TRY IT: In the listing that follows, how many lines contain the string "Given"? Provide only the number.

*** Opening THE DATA ***

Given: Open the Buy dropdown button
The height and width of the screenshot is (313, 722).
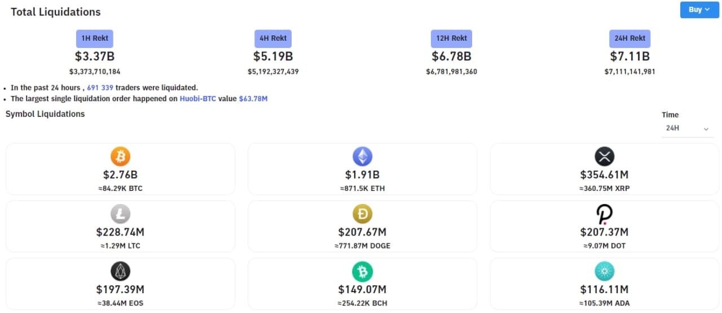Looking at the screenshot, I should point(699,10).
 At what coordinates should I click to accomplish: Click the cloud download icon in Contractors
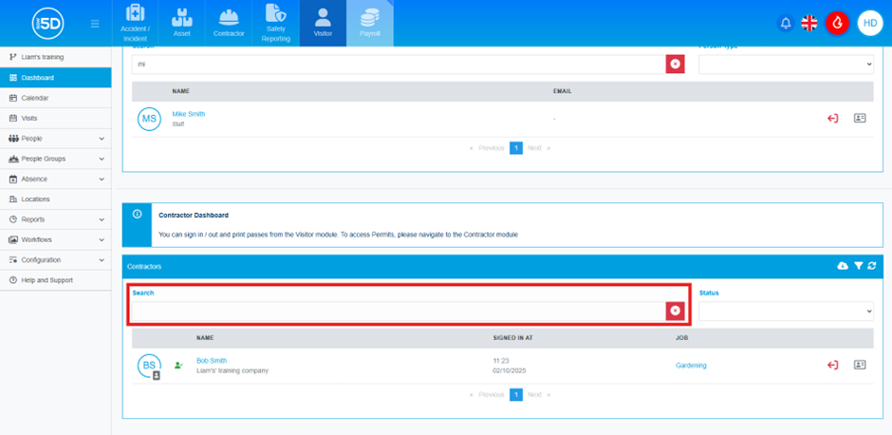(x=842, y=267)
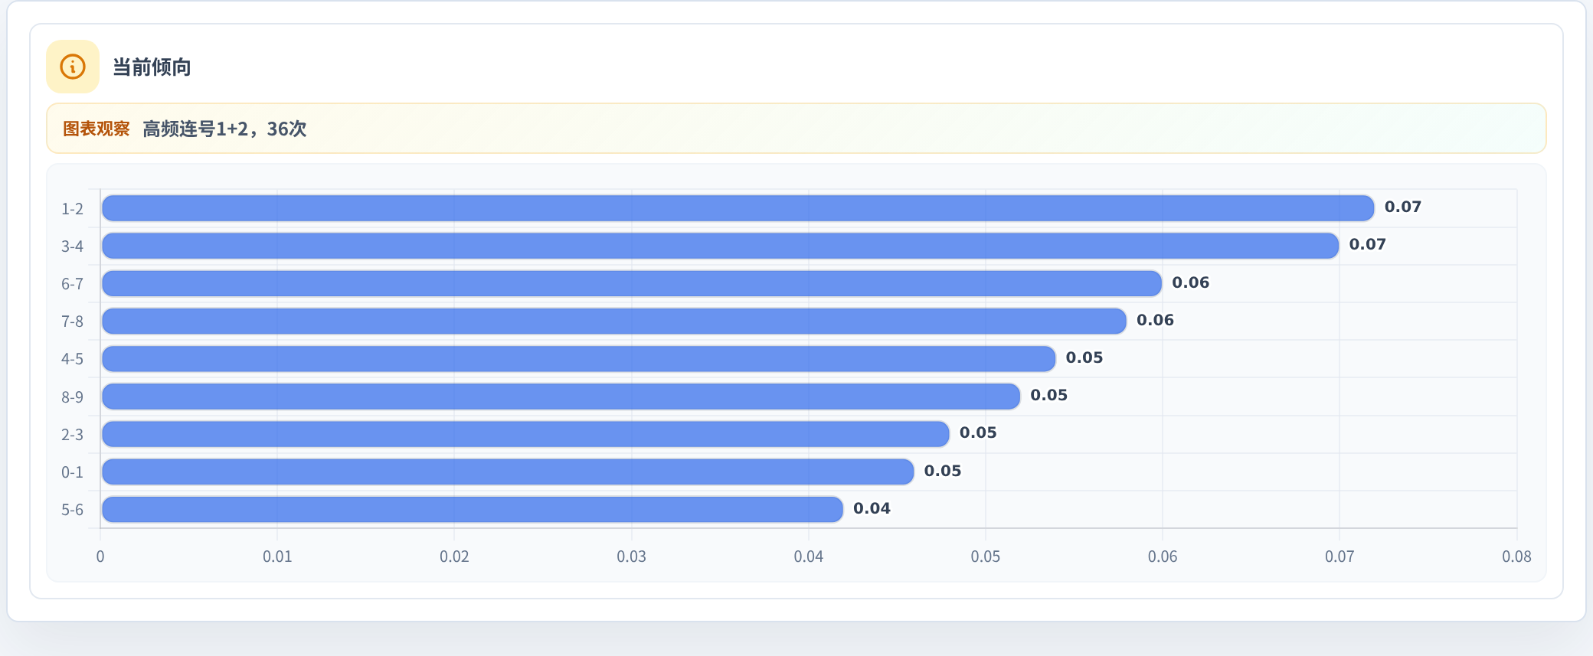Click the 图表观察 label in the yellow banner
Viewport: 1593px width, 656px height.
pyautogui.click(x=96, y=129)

*** Closing THE DATA ***
*** Opening THE DATA ***

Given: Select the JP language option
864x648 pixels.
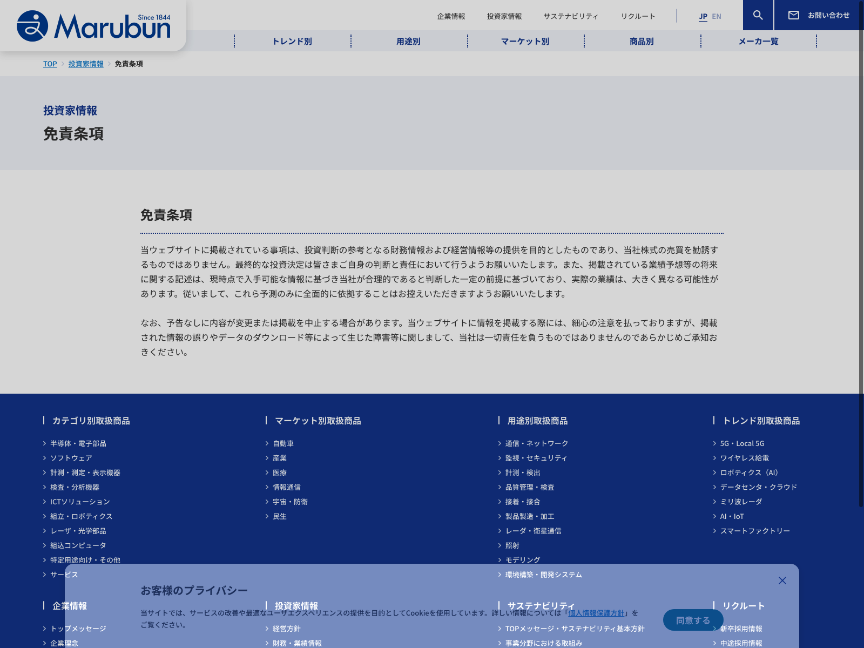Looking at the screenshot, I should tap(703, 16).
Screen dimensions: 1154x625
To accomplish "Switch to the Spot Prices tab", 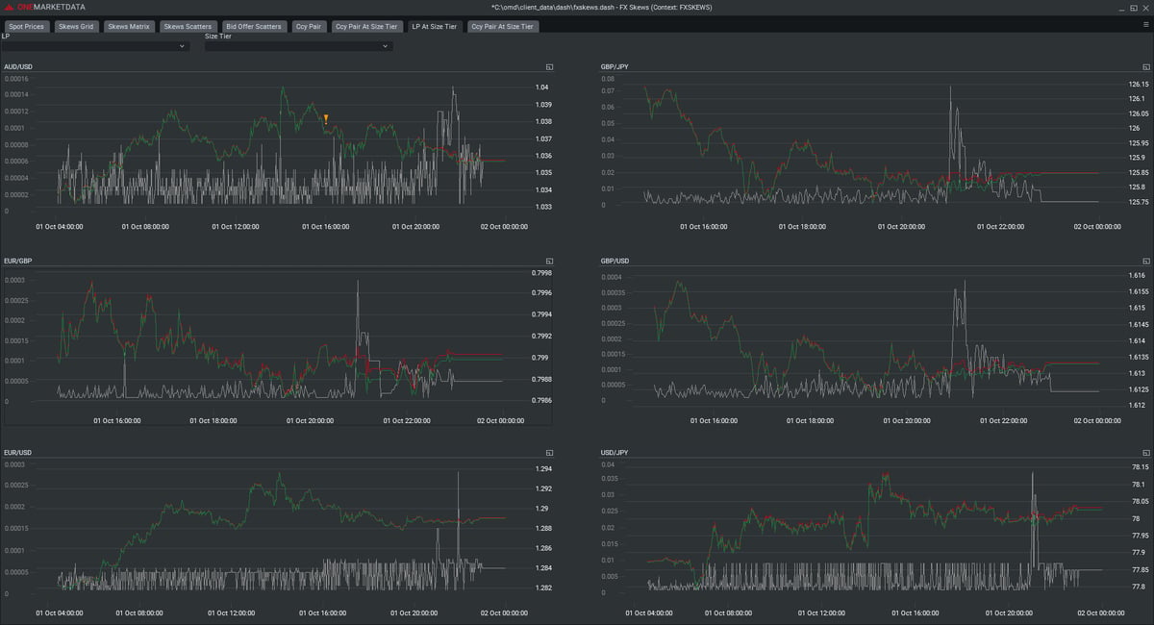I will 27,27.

*** Closing THE DATA ***
*** Opening THE DATA ***

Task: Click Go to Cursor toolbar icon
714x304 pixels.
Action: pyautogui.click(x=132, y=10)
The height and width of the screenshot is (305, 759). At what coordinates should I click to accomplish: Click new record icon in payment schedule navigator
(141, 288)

*** Closing THE DATA ***

WRITTEN RESPONSE: 2